1 ... pipe with flange, 2 ... straight line, 3 ... flange part,
4 ... Bent part, 5 ... Seam

Claims (3)

(57) [Claims] 1. A method according to claim 1, A machining step of machining the mold to form grooves, which are edges and corners of the workpiece to be molded; b. The groove has a greater mechanical strength than the material of the mold.
Pouring a liquid mold material of a component consisting of an adhesive and a metal powder for c.
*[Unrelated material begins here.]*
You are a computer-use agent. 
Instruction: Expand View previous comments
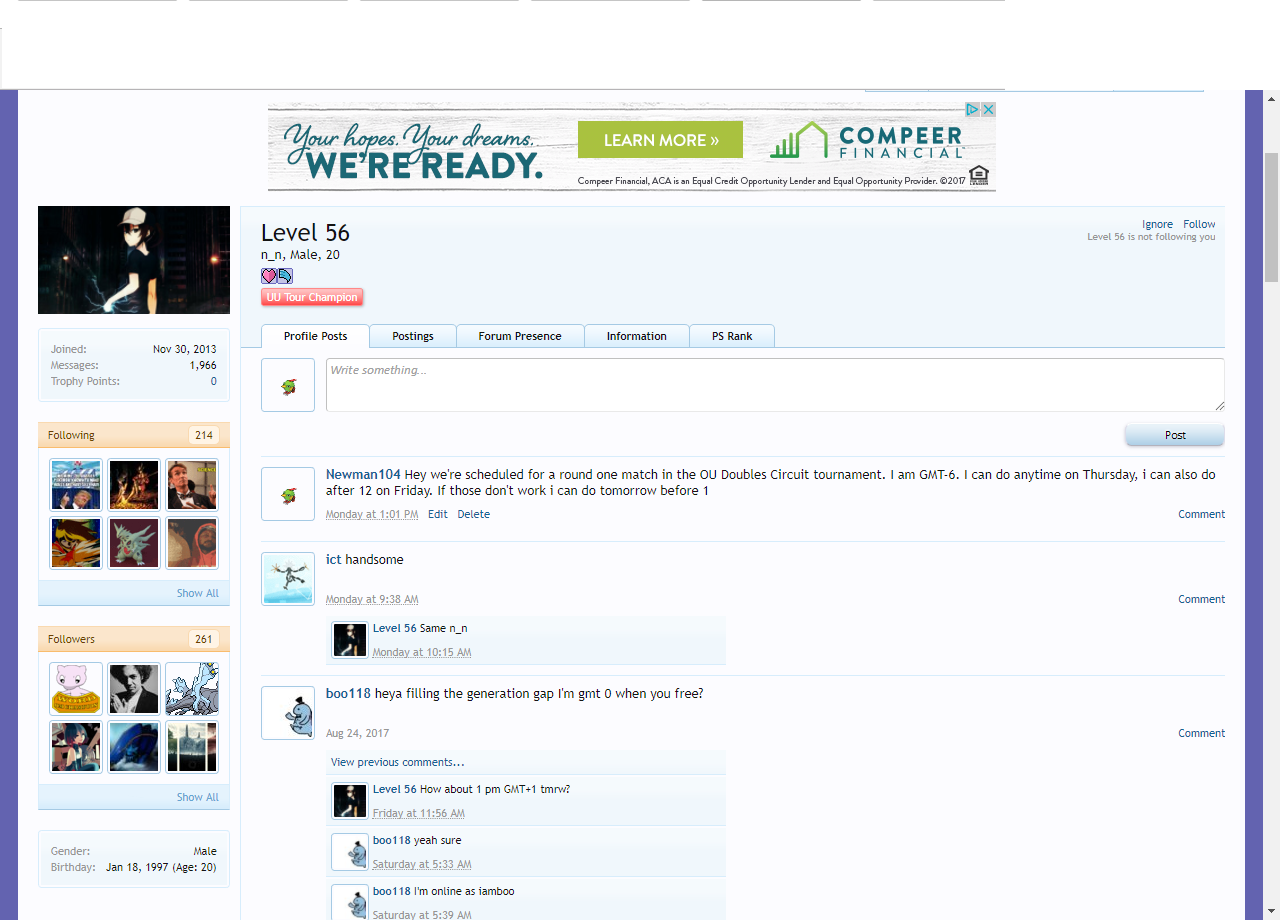[397, 762]
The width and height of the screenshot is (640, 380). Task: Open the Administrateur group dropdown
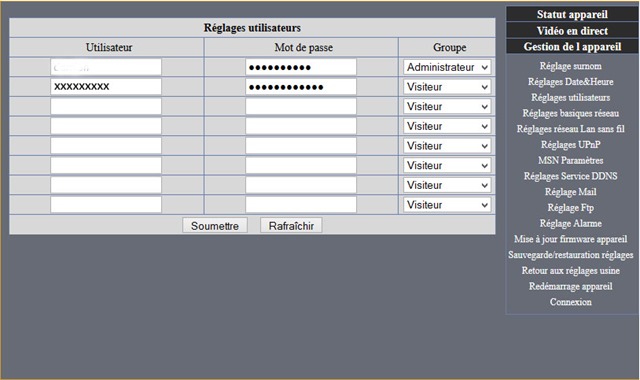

And forming a necessary contour shape after the mold material is solidified , and leaving the mold material at the edges and corners . 2. A press-type combined model according to claim 1 .
A molding method , wherein the material of the mold is mainly composed of a synthetic resin, the mold material, the adhesive is an epoxy resin,
Metal powder consists of aluminum powder, and ceramic powder
A method for producing a press-type combined model, characterized by adding powder . 3. A press-type combined model according to claim 1 .
A mold material used in a manufacturing method, wherein the mold material is an epoxy resin, the metal powder is an aluminum powder, and a ceramic powder is further added. Mold material.